All of this, then, helps explain why we respond to idols: they’re a form of projected presence, an honest signal of power. And their specific shapes — human figures with big eyes, or fearsome human-animal hybrids, sometimes cast as huge statues — are specifically designed to work on our mammalian or reptilian instincts. Even a modern human would experience a small shiver of submission before some of these statues.
But in 1000 BC, idols were uniquely powerful. Not only were they among the first forms of ‘mass’ media, but their presence would have been far more compelling than we can appreciate from our vantage here in the 21st century — our minds having been bathed, since infancy, in an endless sea of images. Statues today have little power to arrest our attentions or strike fear in our breasts.
So to appreciate the effect an idol would have had on a Bronze-age human mind, we should look to our own experiences not with statues, but with new forms of immersive visual media — forms we haven’t yet desensitized to.
Consider, for example, one of the earliest moving pictures, which showed a railroad barreling toward the camera. At its first screening, the audience was astonished, even terrified, not knowing quite how to process the experience. Or to cite an example from only a few months ago, consider the visceral reactions to demos of the Oculus Rift (a 3D virtual reality headset) as participants are subjected to a virtual roller-coaster or a mock beheading.
Will future archaeologists puzzle at how violently our 21st century minds (and bodies) reacted to VR, the same way we now puzzle at how the ancients responded to idols — how quick they were to “bow down” and “serve” what they surely knew to be lifeless hunks of wood or rock?
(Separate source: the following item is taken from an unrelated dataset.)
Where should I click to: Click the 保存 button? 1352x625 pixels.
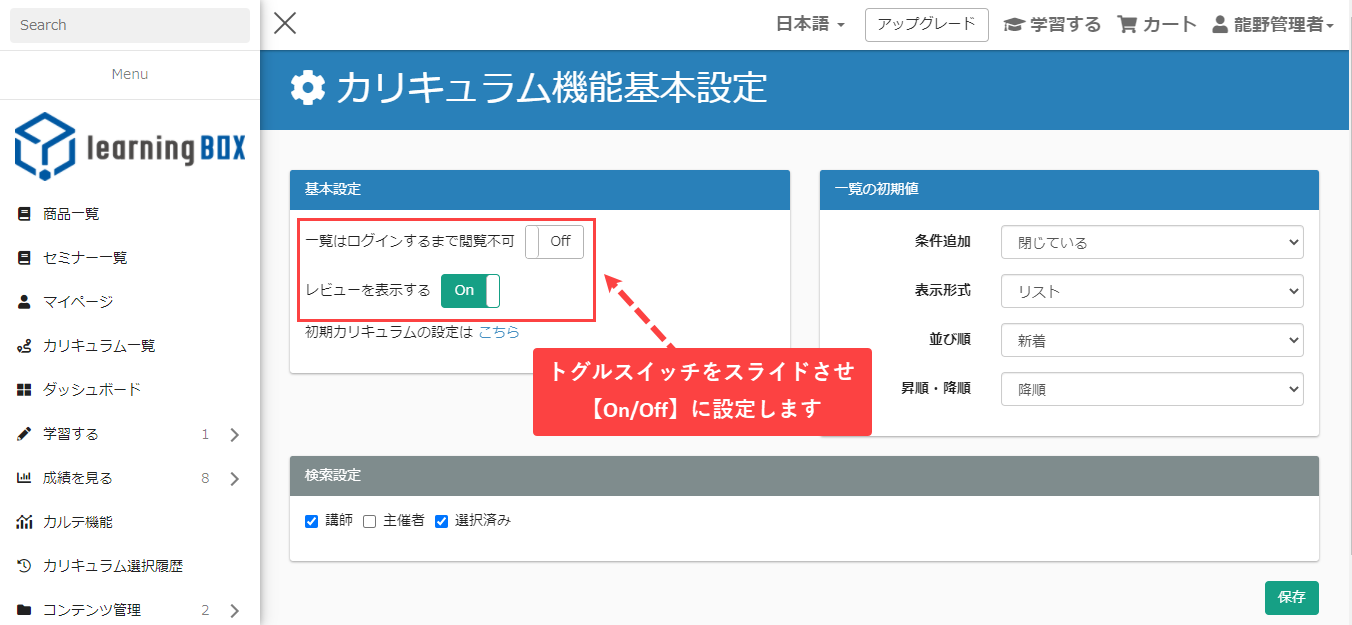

Projected presence is always and everywhere an effective strategy. But exactly how effective depends on the specific forms and on the cognitive context in which they’re deployed. In the early-historic Levant, idols simply preyed too easily on a population not yet desensitized to the power of carefully-crafted political images. Maybe, in that regard, the ancients weren’t so profoundly different from us after all.